WASHINGTON—Faced with a crash in mail volume and revenue due to closures to battle the coronavirus pandemic—right when the country needs the Postal Service the most to help get vital food, medicine, and other life-saving goods to everyone—Postmaster General Megan Brennan asked Congress for a combination of $75 billion in cash and credit to keep going through the financial disaster.
Her April 9 video briefing request, to the House Oversight and Government Reform Committee, which handles postal legislation, drew immediate support from the nation’s two big postal unions, the Letter Carriers (NALC) and the Postal Workers (APWU).
And even GOP President Donald Trump’s Postal Board of Governors backed it.
“It is vitally important to the American people that the next stimulus package provides funding to the Postal Service sufficient to maintain a revenue stream that allows them to continue operations through this pandemic crisis,” NALC President Fredric Rolando e-mailed on April 10.
APWU posted a petition on its website for consumers and USPS customers to sign. It predicted that without an infusion of cash, the USPS could run out of money by June. Brennan told lawmakers it would run through its cash and line of credit before the end of the fiscal year on Sept. 30.
The USPS “is the emergency distribution system when our country is in crisis,” APWU’s petition says. “But at this unprecedented time, that work is under threat. The coronavirus shutdown is plummeting postal revenues while increasing costs…. Loss of the USPS would shatter our response to the coronavirus pandemic, hit already weakened businesses, and ravage communities.”
Preservation of the USPS is vital to everyone in the country because it’s the only door-to-door delivery service to every address nationwide. Private delivery services often shun unprofitable areas, most of them rural, or rely on USPS to deliver “the last mile” of routes for their packages.
Brennan and the board want the $75 billion to be in the next stimulus bill Congress considers when it returns from a three-week break. It would be split into thirds, with $25 billion each in emergency money “to offset coronavirus-related losses,” for a grant for “shovel-ready” modernization projects, and for a new line of credit.
In their version of the $2.2 trillion stimulus law last month, the House’s ruling Democrats included $25 billion in cash and forgave the USPS’s prior yearly $5.5 billion payment for pre-funding future retiree health care costs—permanent red ink a GOP-run Congress imposed in 2006.
Senate Majority Leader Mitch McConnell, R-Ky., didn’t even bother with the House measure.
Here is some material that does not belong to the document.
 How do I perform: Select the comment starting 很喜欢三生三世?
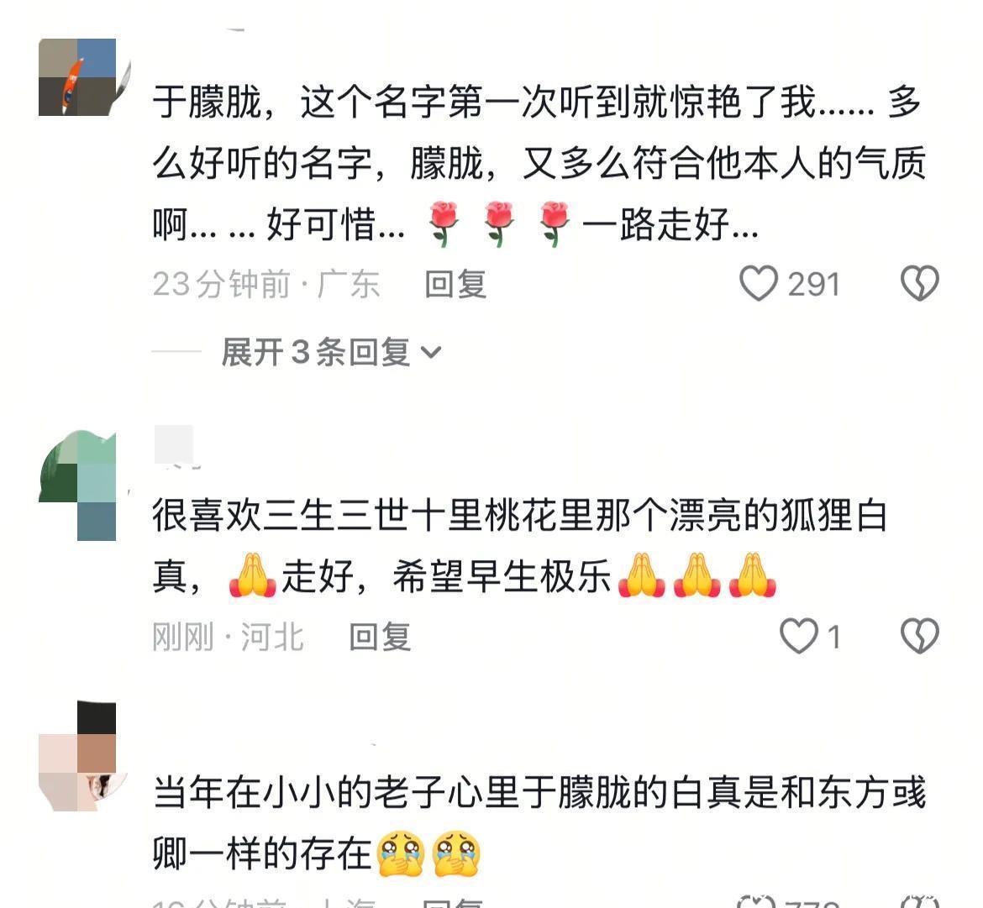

His version, which became law, extended USPS an extra $10 billion line of credit. GOP President Donald Trump said the solution is for USPS to raise its prices—a process that both takes time and that would lessen USPS’s financial advantage over private delivery services.
His right-wing backers want to privatize the agency and rip up USPS’s collective bargaining agreements with the unions, which represent 630,000 workers.
Trump’s and McConnell’s solutions aren’t enough, Brennan, the postal unions, and congressional USPS backers say.
“We cannot allow the Postal Service to collapse,” said Rep. Gerry Connolly, D-Va. “To do so would deepen our nation’s economic crisis and eliminate an important lifeline to individuals who receive lifesaving prescription deliveries and eviscerate the very infrastructure we need to administer the upcoming elections.”
“We are at a critical juncture in the life of the Postal Service,” Brennan told the committee by video. “At a time when America needs the Postal Service more than ever, the reason we are so needed is having a devastating effect on our business.”